(Exercise directions) From the first line of the data below through the line bearing "Mutant (43, 1370)", reproduce each line exactly; do not include pictures.

· · · ·

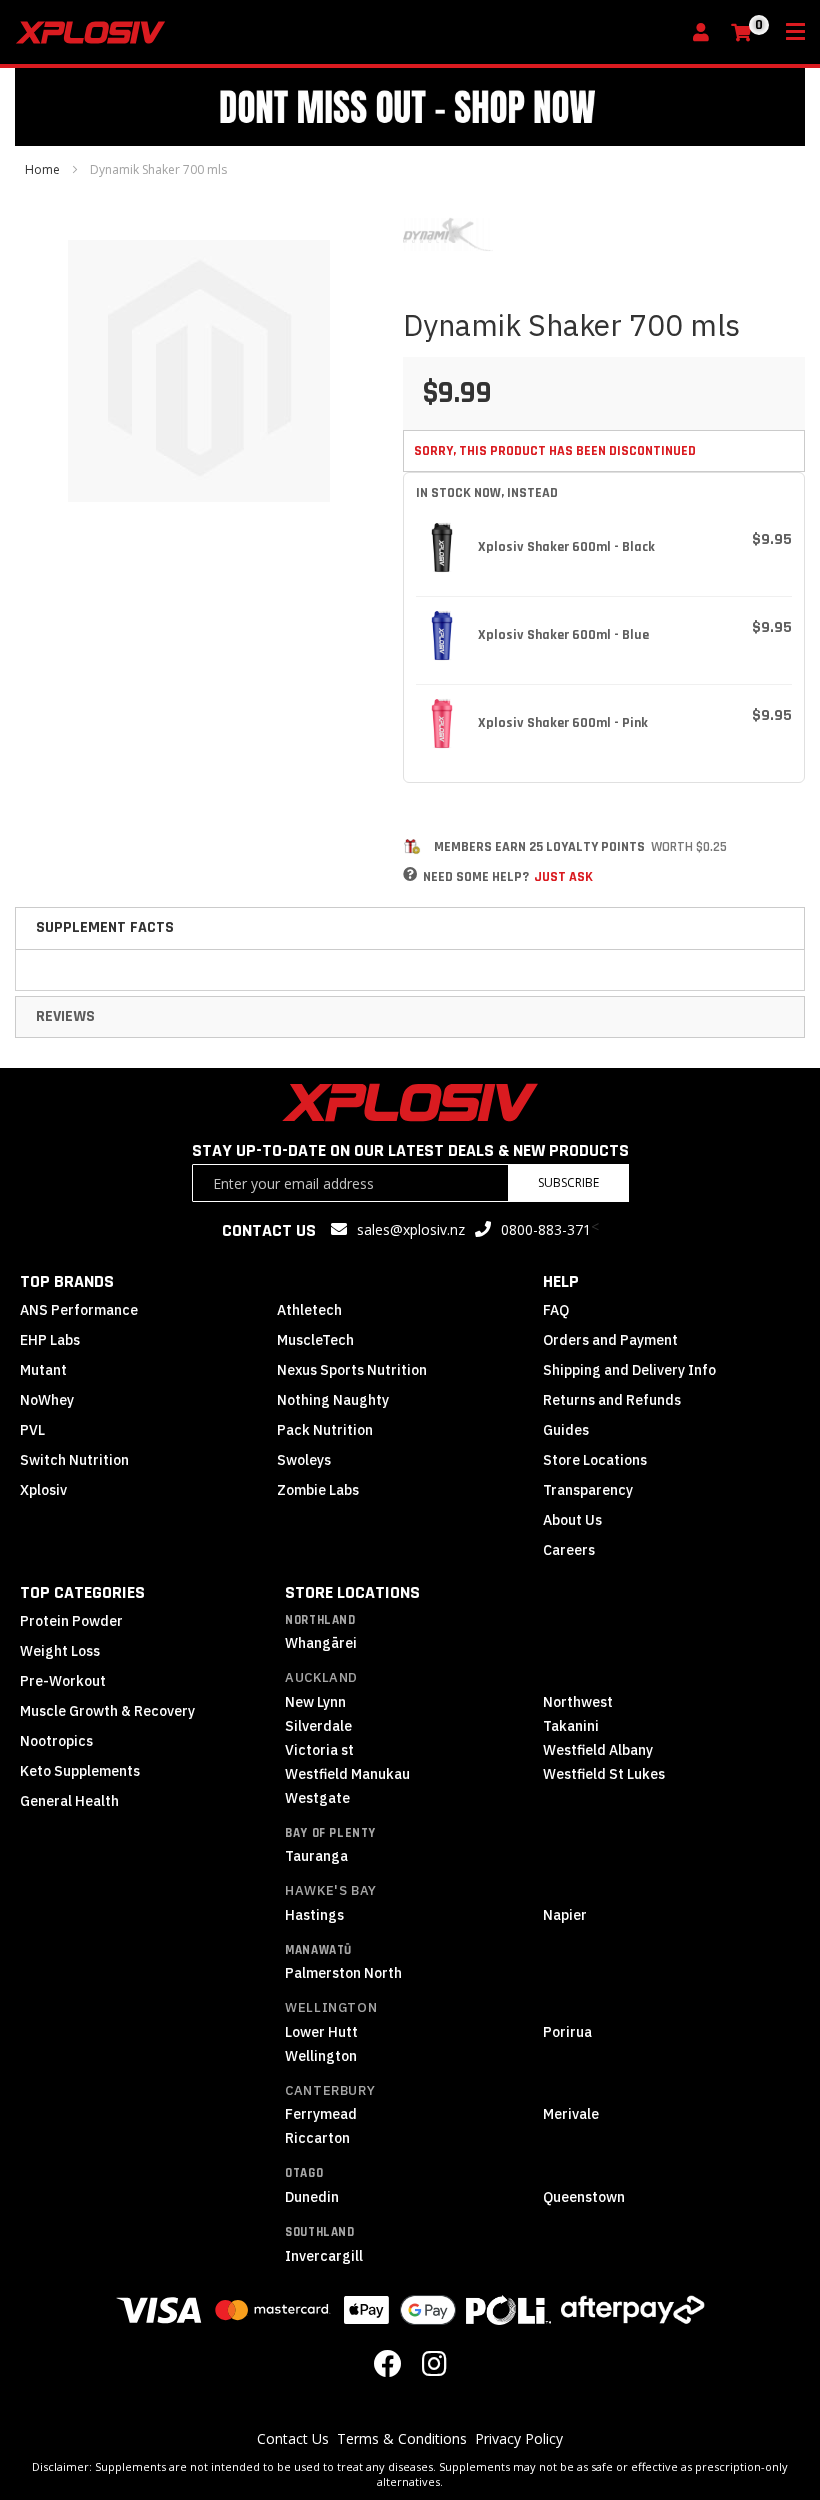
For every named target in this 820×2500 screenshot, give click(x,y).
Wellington (331, 2007)
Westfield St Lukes (604, 1774)
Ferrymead (321, 2114)
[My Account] (706, 33)
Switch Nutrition (74, 1460)
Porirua (567, 2032)
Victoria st (319, 1750)
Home (42, 169)
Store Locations (595, 1460)
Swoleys (304, 1460)
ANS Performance (79, 1310)
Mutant (43, 1370)
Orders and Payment (610, 1340)
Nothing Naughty (333, 1400)
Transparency (588, 1490)
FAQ (556, 1310)
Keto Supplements (80, 1771)
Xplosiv (43, 1490)
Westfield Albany (598, 1750)
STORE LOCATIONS (352, 1592)
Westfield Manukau (347, 1774)
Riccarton (317, 2138)
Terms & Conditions (402, 2438)
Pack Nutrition (325, 1430)
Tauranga (316, 1856)
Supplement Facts (105, 927)
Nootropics (56, 1741)
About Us (572, 1520)
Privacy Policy (519, 2438)
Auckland (321, 1677)
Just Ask (563, 877)
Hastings (314, 1915)
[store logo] (347, 32)
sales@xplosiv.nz (411, 1229)
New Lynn (315, 1702)
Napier (565, 1915)
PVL (32, 1430)
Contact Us (293, 2438)
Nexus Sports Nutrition (352, 1370)
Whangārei (321, 1643)
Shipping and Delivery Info (629, 1370)
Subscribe (568, 1182)
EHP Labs (50, 1340)
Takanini (571, 1726)
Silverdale (318, 1726)
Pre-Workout (63, 1681)
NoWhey (47, 1400)
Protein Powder (71, 1621)
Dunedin (312, 2197)
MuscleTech (315, 1340)
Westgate (317, 1798)
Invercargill (324, 2256)
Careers (569, 1550)
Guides (566, 1430)
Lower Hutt (321, 2032)
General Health (69, 1801)
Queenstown (584, 2197)
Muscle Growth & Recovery (107, 1711)
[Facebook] (388, 2368)
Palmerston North (343, 1973)
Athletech (309, 1310)
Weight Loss (60, 1651)
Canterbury (330, 2090)
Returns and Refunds (612, 1400)
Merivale (571, 2114)
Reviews (65, 1016)
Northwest (578, 1702)
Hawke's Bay (331, 1890)
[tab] (410, 928)
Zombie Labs (318, 1490)
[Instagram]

· · · ·

(The answer)
For every named target in this 820×2500 screenshot, give click(x,y).
Wellington (331, 2007)
Westfield St Lukes (604, 1774)
Ferrymead (321, 2114)
[My Account] (706, 33)
Switch Nutrition (74, 1460)
Porirua (567, 2032)
Victoria st (319, 1750)
Home (42, 169)
Store Locations (595, 1460)
Swoleys (304, 1460)
ANS Performance (79, 1310)
Mutant (43, 1370)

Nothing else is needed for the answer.